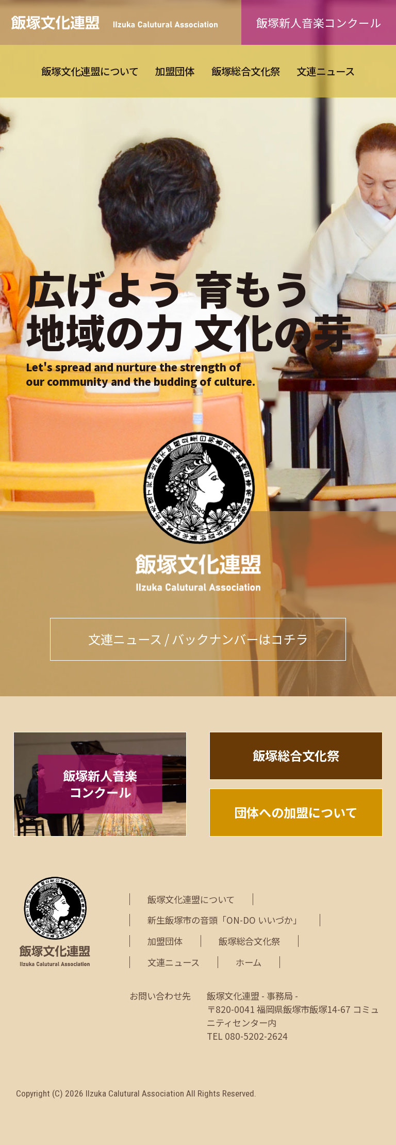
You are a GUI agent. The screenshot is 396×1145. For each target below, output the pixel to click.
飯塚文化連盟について (90, 70)
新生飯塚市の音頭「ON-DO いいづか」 (224, 920)
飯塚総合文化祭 (245, 70)
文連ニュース (325, 70)
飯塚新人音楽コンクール (318, 22)
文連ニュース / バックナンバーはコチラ (198, 639)
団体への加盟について (295, 812)
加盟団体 (174, 70)
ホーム (248, 962)
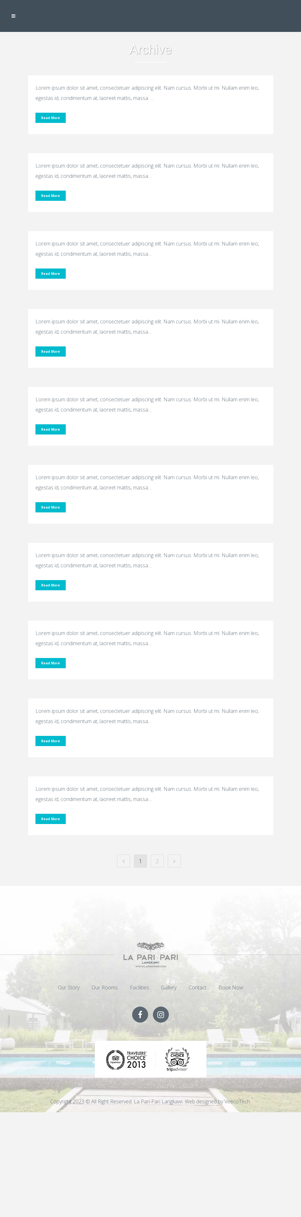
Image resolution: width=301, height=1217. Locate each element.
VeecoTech (237, 1101)
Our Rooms (105, 987)
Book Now (231, 987)
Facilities (139, 987)
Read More (50, 118)
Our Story (68, 987)
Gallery (169, 987)
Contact (198, 987)
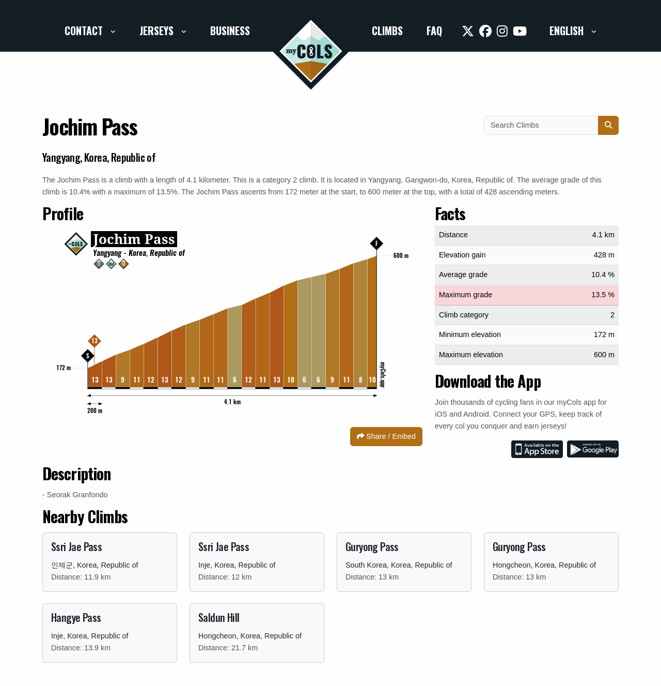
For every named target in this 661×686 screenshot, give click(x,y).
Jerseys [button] (157, 30)
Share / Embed (386, 436)
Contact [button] (85, 30)
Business (230, 30)
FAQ (434, 30)
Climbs (387, 30)
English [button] (567, 30)
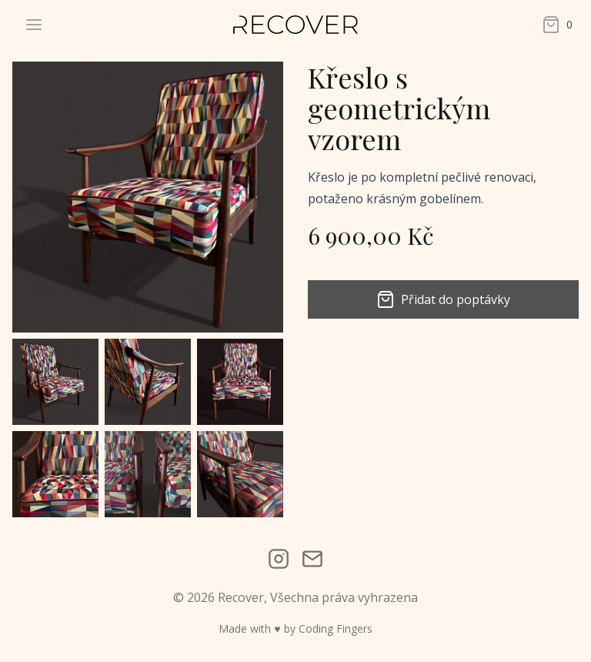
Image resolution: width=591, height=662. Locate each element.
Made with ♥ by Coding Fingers (295, 628)
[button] (55, 382)
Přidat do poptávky (443, 299)
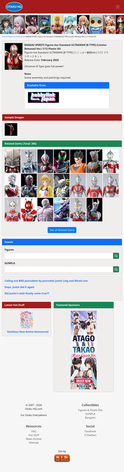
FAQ (33, 431)
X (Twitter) (90, 435)
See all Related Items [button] (62, 230)
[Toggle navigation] (117, 7)
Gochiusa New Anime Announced (27, 331)
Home (4, 37)
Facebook (90, 431)
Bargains (90, 417)
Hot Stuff (33, 435)
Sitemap (34, 442)
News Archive (34, 439)
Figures (9, 249)
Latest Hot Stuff (14, 305)
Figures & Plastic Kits (16, 37)
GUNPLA (10, 263)
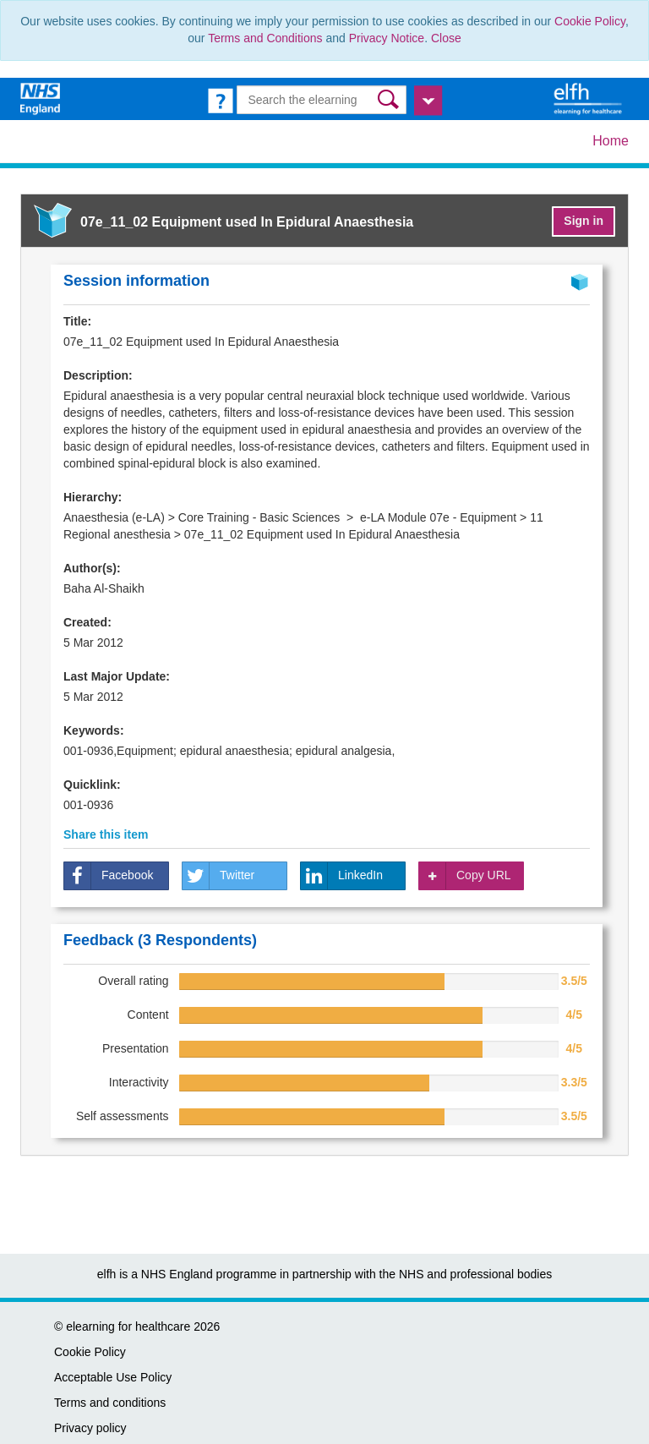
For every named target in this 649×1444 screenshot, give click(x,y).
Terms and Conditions (265, 38)
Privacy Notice (386, 38)
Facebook (108, 875)
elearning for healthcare (128, 1326)
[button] (390, 99)
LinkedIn (342, 875)
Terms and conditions (110, 1402)
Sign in (583, 220)
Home (610, 141)
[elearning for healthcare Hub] (590, 98)
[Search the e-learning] (321, 99)
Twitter (218, 875)
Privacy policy (90, 1428)
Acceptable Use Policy (113, 1377)
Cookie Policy (589, 21)
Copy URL (465, 875)
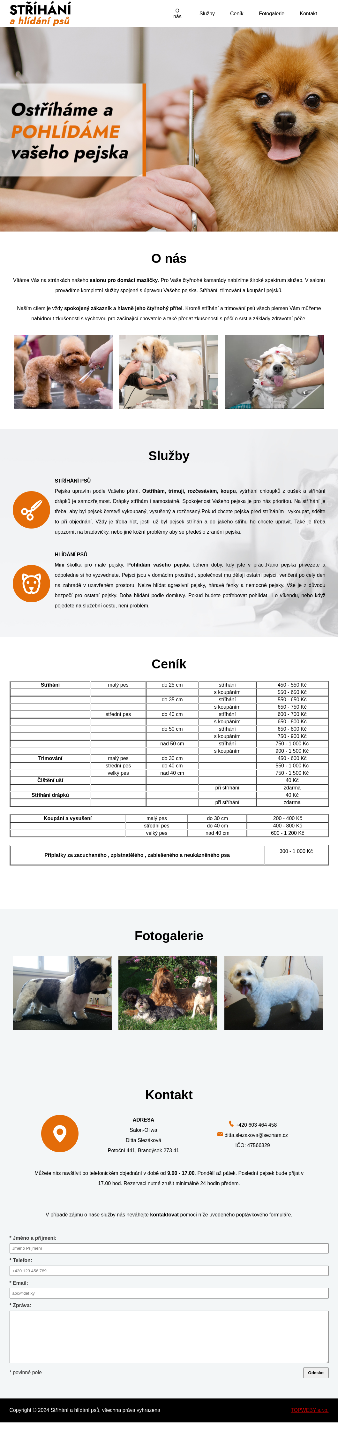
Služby (207, 13)
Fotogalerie (271, 13)
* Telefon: (169, 1267)
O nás (177, 13)
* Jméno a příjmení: (169, 1244)
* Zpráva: (169, 1338)
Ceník (237, 13)
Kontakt (308, 13)
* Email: (169, 1289)
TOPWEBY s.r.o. (310, 1419)
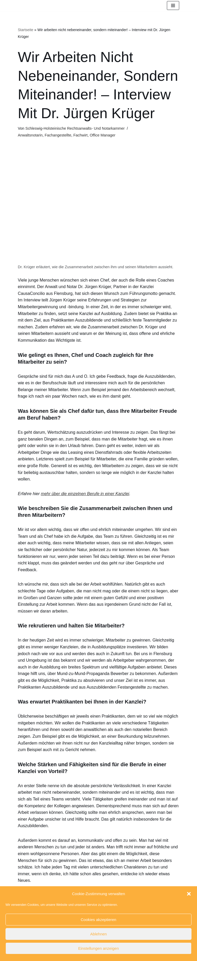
******
REQUIRED WORK – Retype all of the records above line for line, leaving the pictures out of your answer.

EXPECTED ANSWER –
You are a GUI agent. The screenshot is 396×1145. For each target below, output the pixel to click.
飯塚文化連盟について (90, 70)
新生飯塚市の音頭「ON-DO いいづか」 (224, 920)
飯塚総合文化祭 (245, 70)
文連ニュース (325, 70)
飯塚新人音楽コンクール (318, 22)
文連ニュース / バックナンバーはコチラ (198, 639)
団体への加盟について (295, 812)
加盟団体 (174, 70)
ホーム (248, 962)
Image resolution: width=301, height=1217. Locate each element.
VeecoTech (237, 1101)
Our Rooms (105, 987)
Book Now (231, 987)
Facilities (139, 987)
Read More (50, 118)
Our Story (68, 987)
Gallery (169, 987)
Contact (198, 987)
For every named target in this 661×686 screenshot, give click(x,y).
Jerseys [button] (157, 30)
Share / Embed (386, 436)
Contact [button] (85, 30)
Business (230, 30)
FAQ (434, 30)
Climbs (387, 30)
English [button] (567, 30)
Image resolution: width=591, height=662. Locate each element.
Made with ♥ by Coding Fingers (295, 628)
[button] (55, 382)
Přidat do poptávky (443, 299)
FAQ (33, 431)
X (Twitter) (90, 435)
See all Related Items [button] (62, 230)
[Toggle navigation] (117, 7)
Gochiusa New Anime Announced (27, 331)
Home (4, 37)
Facebook (90, 431)
Bargains (90, 417)
Hot Stuff (33, 435)
Sitemap (34, 442)
News Archive (34, 439)
Figures (9, 249)
Latest Hot Stuff (14, 305)
Figures & Plastic Kits (16, 37)
GUNPLA (10, 263)
For every named target in this 649×1444 screenshot, give click(x,y).
Terms and Conditions (265, 38)
Privacy Notice (386, 38)
Facebook (108, 875)
elearning for healthcare (128, 1326)
[button] (390, 99)
LinkedIn (342, 875)
Terms and conditions (110, 1402)
Sign in (583, 220)
Home (610, 141)
[elearning for healthcare Hub] (590, 98)
[Search the e-learning] (321, 99)
Twitter (218, 875)
Privacy policy (90, 1428)
Acceptable Use Policy (113, 1377)
Cookie Policy (589, 21)
Copy URL (465, 875)
Služby (207, 13)
Fotogalerie (271, 13)
* Telefon: (169, 1267)
O nás (177, 13)
* Jméno a příjmení: (169, 1244)
* Zpráva: (169, 1338)
Ceník (237, 13)
Kontakt (308, 13)
* Email: (169, 1289)
TOPWEBY s.r.o. (310, 1419)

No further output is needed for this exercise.